Mit einem Taschentuch wischt sich Kerstin P.* eine Träne aus dem Gesicht. Fünf Minuten vor Prozessbeginn am Amtsgericht Dippoldiswalde steht sie mit ihrem Rechtsanwalt vor dem Gerichtssaal. Ein letztes Gespräch vor der Verhandlung. Mit den rot gefärbten Haaren, ihrem mintgrünen Oberteil und einem Gesichtsausdruck, aus dem man von Anfang an eine Mischung aus Reue und Verzweiflung erkennen kann, wirkt die 78-Jährige nicht wie eine Straftäterin. Wie sie später selbst schluchzend anmerken wird, sei sie selbst die Gestrafte. 

Fahruntüchtig mit dem VW unterwegs

Vor Gericht muss sie sich wegen Gefährdung des Straßenverkehrs und Fahrens unter Einfluss von Beruhigungsmitteln verantworten. Am Morgen des 15. Mai sei Karin W. in Freital mit einem VW Golf gefahren und dabei mit drei umstehenden Autos kollidiert. Dabei habe sie unter Einfluss von Beruhigungsmitteln gestanden. Zwei Tabletten mit dem Namen Tavor, die vor allem bei Panikattacken und Schlafstörungen verabreicht wird, soll sie genommen haben. "Unter näherer Selbstbetrachtung hätte der Angeklagten ihre Fahruntüchtigkeit auffallen können", erklärt der Staatsanwalt bei der Anklageverlesung. Des Weiteren beziffert er den verursachten Sachschaden mit etwas mehr als 8.000 Euro. 

Aufgeregt vor dem Abschied aus dem Beruf

Obwohl Frau P. bereits seit zwölf Jahren in Rente sein könnte, hat die 78-Jährige noch bis ins hohe Alter gearbeitet. Zuletzt in der Kantine eines Krankenhauses, in dem sie ein Vierteljahrhundert tätig war. Der 15. Mai war der Tag, an dem sie sich aus dem Berufsleben und damit von ihren Kollegen verabschieden wollte. Einen Kuchen hat sie gebacken und aufgeregt sei sie gewesen. So aufgeregt, dass sie in der Nacht davor kein Auge zugetan hat. Um an jenem Morgen schließlich der Aufregung Herr zu werden, entschloss sich die frisch gebackene Rentnerin, eine der Beruhigungstabletten zu nehmen, die sie vor dreieinhalb Jahren bei der Beerdigung ihres Mannes bekommen hat.
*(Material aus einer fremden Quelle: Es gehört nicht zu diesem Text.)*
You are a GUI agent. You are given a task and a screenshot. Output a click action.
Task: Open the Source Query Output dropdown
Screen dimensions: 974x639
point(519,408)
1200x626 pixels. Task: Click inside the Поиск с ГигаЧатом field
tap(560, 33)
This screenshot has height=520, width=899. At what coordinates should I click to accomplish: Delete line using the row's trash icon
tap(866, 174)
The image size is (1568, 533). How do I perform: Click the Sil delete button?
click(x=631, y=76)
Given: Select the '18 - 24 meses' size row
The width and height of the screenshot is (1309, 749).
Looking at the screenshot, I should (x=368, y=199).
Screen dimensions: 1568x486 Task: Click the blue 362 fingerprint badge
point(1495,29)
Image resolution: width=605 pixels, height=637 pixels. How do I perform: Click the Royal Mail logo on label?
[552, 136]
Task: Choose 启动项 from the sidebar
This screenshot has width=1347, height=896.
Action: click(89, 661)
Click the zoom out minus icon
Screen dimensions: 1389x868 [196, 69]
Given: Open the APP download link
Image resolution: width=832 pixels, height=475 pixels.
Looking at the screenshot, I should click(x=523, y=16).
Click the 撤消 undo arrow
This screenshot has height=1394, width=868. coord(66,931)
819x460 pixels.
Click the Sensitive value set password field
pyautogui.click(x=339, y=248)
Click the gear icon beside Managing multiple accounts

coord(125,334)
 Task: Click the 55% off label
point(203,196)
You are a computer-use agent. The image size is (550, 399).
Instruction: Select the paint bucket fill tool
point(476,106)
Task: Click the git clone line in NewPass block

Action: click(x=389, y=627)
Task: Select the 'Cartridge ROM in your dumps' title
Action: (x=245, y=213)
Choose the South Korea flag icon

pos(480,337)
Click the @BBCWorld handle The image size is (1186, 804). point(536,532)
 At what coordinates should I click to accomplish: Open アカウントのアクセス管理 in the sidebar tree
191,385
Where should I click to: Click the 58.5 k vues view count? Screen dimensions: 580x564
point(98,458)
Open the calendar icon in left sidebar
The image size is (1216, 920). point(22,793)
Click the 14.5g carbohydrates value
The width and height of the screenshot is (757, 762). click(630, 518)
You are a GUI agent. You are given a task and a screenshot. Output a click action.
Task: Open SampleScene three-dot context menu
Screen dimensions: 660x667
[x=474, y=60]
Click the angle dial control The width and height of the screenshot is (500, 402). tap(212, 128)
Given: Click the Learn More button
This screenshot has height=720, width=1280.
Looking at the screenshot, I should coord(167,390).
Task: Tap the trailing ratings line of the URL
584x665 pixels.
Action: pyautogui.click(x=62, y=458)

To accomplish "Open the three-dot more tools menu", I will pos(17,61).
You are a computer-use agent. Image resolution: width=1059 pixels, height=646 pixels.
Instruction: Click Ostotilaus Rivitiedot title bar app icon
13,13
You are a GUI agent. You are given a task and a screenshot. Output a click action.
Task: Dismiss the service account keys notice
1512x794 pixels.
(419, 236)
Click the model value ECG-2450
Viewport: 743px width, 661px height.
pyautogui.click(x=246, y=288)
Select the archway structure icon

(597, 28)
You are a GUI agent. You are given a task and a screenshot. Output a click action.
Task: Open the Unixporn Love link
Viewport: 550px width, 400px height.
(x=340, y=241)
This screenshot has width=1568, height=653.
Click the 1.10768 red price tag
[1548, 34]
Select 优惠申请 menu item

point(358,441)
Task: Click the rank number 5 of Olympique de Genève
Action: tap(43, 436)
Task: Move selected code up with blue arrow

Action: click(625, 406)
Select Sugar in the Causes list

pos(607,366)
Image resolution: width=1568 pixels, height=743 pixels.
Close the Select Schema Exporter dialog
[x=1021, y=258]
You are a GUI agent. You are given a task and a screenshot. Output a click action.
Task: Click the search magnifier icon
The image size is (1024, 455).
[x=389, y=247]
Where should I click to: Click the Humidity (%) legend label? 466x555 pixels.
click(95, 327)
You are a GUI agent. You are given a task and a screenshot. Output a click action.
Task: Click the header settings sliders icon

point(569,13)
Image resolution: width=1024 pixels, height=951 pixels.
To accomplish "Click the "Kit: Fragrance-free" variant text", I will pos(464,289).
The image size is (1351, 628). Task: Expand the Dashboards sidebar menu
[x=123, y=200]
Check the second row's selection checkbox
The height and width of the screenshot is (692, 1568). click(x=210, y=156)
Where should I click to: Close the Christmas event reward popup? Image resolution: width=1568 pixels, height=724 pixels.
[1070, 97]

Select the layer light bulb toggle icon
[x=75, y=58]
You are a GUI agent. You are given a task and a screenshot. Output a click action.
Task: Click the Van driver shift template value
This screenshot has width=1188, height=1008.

Als die eine Tablette nicht die gewünschte Wirkung zeigte, nahm sie eine zweite. Dass jene dann eine zu viel war, wurde ihr spätestens nach der Kollision mit den drei Autos klar. 

Mehrere Monate Führerscheinentzug

Der Anwalt der Seniorin argumentiert, dass ihre Mandantin nicht vorsätzlich gehandelt habe. Sie sei zudem über 38 Jahre unfallfrei gefahren. Zu guter Letzt will er einem Führerscheinentzug vorbeugen und gibt zu Protokoll,  dass die 78-Jährige ihre behinderte Schwester betreut und dieser Tätigkeit ohne Auto nicht mehr nachgehen kann. Auch habe der Vorfall bei der Angeklagten einen Lerneffekt ausgelöst - in ihrem Namen verspricht der Verteidiger: Derartiges werde nie wieder vorkommen. 

Auch die Seniorin führt ihre weiße Weste und darüber hinaus ihre 63 Jahre im Arbeitsleben ins Feld. Was passiert sei, mache ihr auch ohne einen Urteilsspruch zu schaffen. "Ich bin bestraft, ich bin einfach bestraft", sagt sie unter Schluchzen im Gerichtssaal. 

Doch einen Freispruch gibt es trotzdem nicht: Richter Christian Mansch verurteilt die Frau zu einer Geldstrafe von knapp 2.000 Euro (55 Tagessätze à 35 Euro) und zu acht Monaten Führerscheinentzug. Das Urteil ist noch nicht rechtskräftig.